CRANBROOK grower Tom Irving wants a zero rate introduced if AWI can't show where growers' funds are being spent.

"I want to see what market research they have done," Tom said.

"Then I'll have a look at what's going to hit the ground before I start talking about other rates."

Tom would like brokers to conduct more market research, especially overseas, to provide more precise information to growers.

"The main thing is for them to get around and see what the market wants," Tom said.

He said growers should focus on growing the best quality and highest yielding wool they could produce in their region.

Colin Lewis, Colindale Stud, intends to vote zero and has recommended all his clients ‹ about 100 of them ‹ do the same.

"This WoolPoll is going to come up every three years and at the moment they've got over $100m in the kitty, so I think that's enough to tie them over for the next three years," Colin said.

He believes there will be a grower backlash and is predicting a big zero wool vote in WA.

"There is definitely going to be a backlash coming," Colin said.

He said billions of dollars had been spent on R&D in the wool industry over the past 30 years with minimal returns.

"Over the last 30 years, I don't see any benefit coming from our wool taxes at all," Colin said.

Ray Lewis, Lewisdale Stud, also backs a zero rate.

He said the industry should be putting its money into rebuilding the Merino flock instead of continuing its current level of R&D investment.

"Sheep numbers have halved in Australia over the last 4-5 years," Ray said.
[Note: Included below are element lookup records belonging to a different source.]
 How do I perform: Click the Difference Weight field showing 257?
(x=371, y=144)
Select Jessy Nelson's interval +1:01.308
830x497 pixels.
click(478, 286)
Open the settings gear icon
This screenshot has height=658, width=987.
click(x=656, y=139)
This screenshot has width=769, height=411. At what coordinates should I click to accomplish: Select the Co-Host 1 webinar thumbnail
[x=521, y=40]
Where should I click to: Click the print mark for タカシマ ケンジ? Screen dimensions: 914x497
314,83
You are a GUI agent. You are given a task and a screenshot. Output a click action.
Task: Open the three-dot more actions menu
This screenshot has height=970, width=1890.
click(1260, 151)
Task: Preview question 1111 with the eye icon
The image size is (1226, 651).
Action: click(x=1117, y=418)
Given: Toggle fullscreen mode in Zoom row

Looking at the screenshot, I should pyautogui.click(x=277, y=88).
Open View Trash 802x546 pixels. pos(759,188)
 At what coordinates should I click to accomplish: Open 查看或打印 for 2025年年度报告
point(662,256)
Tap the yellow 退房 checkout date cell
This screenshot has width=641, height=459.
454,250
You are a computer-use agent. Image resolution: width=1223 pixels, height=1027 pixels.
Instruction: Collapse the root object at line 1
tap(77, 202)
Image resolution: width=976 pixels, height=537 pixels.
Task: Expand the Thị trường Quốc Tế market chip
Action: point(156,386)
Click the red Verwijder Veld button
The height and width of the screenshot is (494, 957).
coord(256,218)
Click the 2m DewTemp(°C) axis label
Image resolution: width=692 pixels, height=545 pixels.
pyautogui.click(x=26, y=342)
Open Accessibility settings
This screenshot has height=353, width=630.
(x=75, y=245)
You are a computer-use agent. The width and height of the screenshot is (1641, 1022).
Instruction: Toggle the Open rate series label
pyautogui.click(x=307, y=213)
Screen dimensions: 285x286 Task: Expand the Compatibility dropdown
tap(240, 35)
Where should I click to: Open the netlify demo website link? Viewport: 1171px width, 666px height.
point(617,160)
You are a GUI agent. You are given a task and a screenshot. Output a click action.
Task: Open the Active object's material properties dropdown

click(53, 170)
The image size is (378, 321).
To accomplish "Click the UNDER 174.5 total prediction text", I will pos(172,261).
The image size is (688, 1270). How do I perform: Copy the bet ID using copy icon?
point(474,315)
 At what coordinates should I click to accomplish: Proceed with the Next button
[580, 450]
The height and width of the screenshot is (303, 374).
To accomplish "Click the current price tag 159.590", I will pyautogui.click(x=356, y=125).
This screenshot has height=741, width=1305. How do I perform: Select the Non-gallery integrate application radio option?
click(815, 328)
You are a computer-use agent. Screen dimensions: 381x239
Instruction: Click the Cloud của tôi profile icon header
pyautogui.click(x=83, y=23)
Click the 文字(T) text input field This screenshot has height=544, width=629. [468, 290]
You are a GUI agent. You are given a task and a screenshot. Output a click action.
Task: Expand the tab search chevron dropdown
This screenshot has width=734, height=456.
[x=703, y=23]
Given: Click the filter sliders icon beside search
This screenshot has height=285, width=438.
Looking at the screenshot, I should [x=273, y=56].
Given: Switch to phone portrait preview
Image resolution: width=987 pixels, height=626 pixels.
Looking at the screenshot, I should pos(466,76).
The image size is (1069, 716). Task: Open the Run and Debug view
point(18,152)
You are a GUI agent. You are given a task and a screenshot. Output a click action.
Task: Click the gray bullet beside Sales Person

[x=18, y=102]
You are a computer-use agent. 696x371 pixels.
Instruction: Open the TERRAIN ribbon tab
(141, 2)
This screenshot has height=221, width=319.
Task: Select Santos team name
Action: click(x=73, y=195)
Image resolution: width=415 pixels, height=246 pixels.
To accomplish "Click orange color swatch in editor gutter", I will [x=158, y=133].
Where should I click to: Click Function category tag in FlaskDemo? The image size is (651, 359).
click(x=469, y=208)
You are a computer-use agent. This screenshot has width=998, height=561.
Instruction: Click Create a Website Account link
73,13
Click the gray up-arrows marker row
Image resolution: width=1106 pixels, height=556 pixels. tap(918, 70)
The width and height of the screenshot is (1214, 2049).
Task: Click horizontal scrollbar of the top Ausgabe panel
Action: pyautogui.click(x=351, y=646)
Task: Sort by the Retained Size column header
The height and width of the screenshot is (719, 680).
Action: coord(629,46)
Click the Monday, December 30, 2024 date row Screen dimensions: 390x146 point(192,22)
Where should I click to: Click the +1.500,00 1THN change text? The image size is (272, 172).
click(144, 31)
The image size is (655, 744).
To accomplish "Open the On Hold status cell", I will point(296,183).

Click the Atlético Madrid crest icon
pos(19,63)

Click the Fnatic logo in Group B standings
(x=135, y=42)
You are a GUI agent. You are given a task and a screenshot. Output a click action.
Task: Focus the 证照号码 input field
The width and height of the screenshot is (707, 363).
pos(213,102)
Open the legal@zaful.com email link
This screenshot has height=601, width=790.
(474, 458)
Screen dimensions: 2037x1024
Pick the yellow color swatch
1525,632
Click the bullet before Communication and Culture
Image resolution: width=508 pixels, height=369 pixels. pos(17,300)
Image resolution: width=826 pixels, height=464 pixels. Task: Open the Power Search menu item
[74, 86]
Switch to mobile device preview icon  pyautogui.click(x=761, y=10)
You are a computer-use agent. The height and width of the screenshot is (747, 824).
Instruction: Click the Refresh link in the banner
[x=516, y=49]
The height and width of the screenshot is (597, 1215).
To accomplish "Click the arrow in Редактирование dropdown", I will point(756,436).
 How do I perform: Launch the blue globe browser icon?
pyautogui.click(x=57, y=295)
"We haven't got enough sheep so I can't see why we should be paying 2pc of our gross to AWI.

"We should be breeding more sheep because I can see in the future we won't even replace the amount of sheep that is going out of the system."

Ray said he wanted more accountability from AWI after he said wool R&D organisations hadn't "produced the goods" for growers in the past.

"I want to know where all this money is going," Ray said.

"How much money is in the till and what do they want more money for?"